Careful Writers Make Good Bedfellows (or at Least Good Housemates)
I was interested to read about a recent University of Michigan study that concluded that people who are highly judgmental about writing errors tend to be more introverted and have less pleasant personalities than those who are more forgiving about people’s flawed writing skills.
The tools of the study were a questionnaire that, when answered by research subjects, enabled researchers to identify the people as introverted or extroverted and to rate them as having easygoing or difficult personalities, along with a set of fake responses to housemate ads. The study concluded that introverts and difficult people were less likely to respond to people who had sent error-ridden replies than extroverts and people with more appealing personalities. Overall, both introverts and difficult people were more likely than extroverts and people who rated higher on healthy personality qualities to be judgmental about errors.
However, the study made a distinction between two types of writing errors: typos, or typographical errors (such as typing mkae instead of make), and grammos, or grammatical errors (such as confusing your and you’re). The study did not pertain to more substantial errors of grammar and syntax such as dangling or misplaced modifiers (or to usage or style errors), but it found that typos were more likely to irk those whose questionnaire responses identified them as introverts, while people determined to have negative personality traits tended to be bothered more by grammos.

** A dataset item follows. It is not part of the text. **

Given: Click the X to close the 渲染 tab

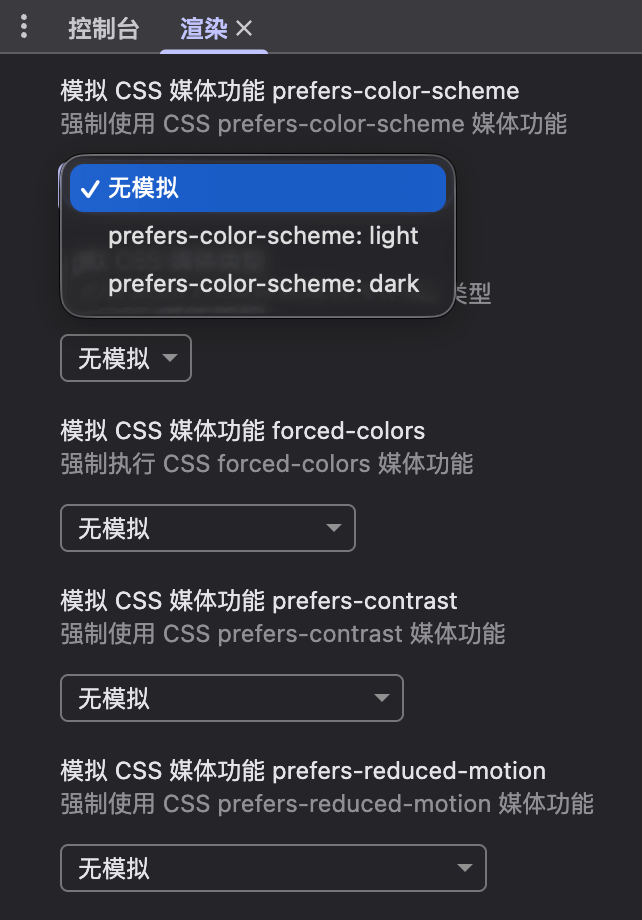Looking at the screenshot, I should click(246, 28).
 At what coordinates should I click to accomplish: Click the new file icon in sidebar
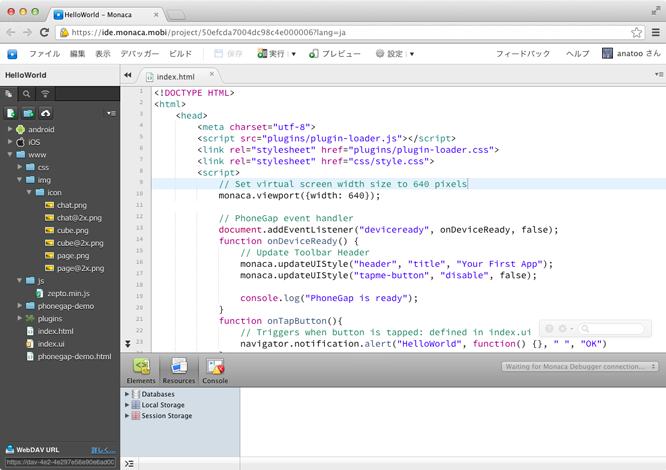point(10,113)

Would you be less likely to respond to an email by a prospective housemate whose message was full of errors? I certainly would, which apparently identifies me as an introverted jerk—or as an editor, which is perhaps the same thing.

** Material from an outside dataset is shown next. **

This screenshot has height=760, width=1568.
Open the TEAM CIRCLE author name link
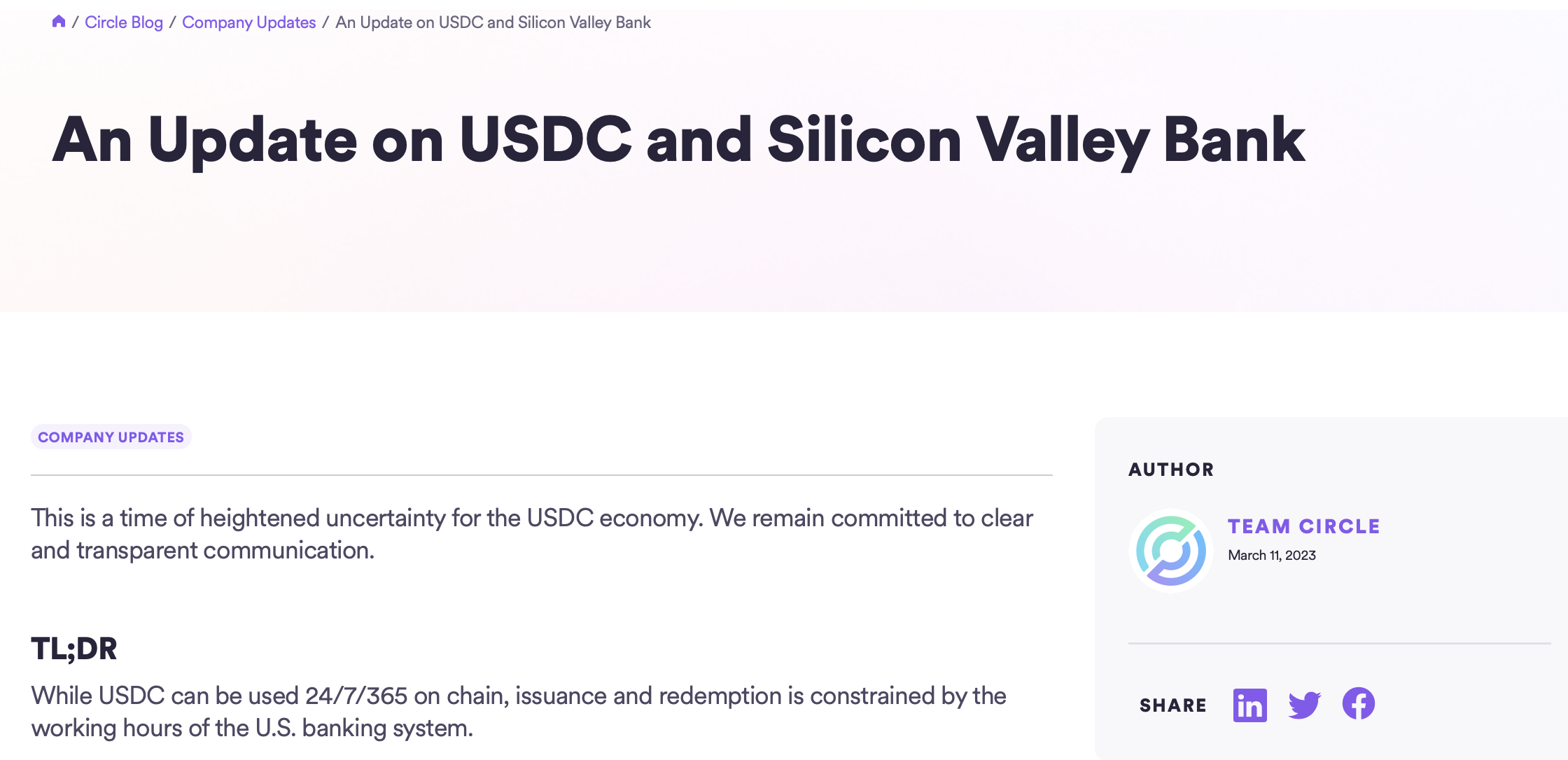[1303, 526]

Why? Because typographical errors indicate carelessness (I make them, too, but I generally identify and correct them before I publish), and I don’t want a careless housemate. I am more forgiving of grammatical errors, because I know that writing skill does not necessarily correlate with intelligence, though I would be concerned about a lack of compatibility with someone who does not know the difference between your and you’re.
Careful writing is important in business communication, and a response to a housemate ad is, in one respect, a business communication, because it involves financial transactions (sharing the costs of rent, utilities, and at least some household supplies). A potential housemate who does not bother to run spell-check before sending me an email is failing to demonstrate diligence. And though I strive not to let grammatical errors annoy me (otherwise, I would have to forgo reading for leisure), I can’t help judging those who do not exercise care in writing.
If you bother to write a job application carefully or to proofread an email before you send it to a colleague, you are likely careful about your correspondence when you seek to be chosen as a housemate (which is, in a sense, like being hired). Whether you choose to be diligent when sending a text message or an email to a friend or posting to social media is up to you (though I assume subscribers to these posts are more likely than the general population to do so).
My role as an editor is to help a writer communicate. Communication is, of course, also the writer’s key objective, whether one is writing a book or an email message. The same degree of diligence is not required for one as for another, but demonstrating some level of effort to clearly convey one’s message, regardless of the message, is one’s primary duty as a writer.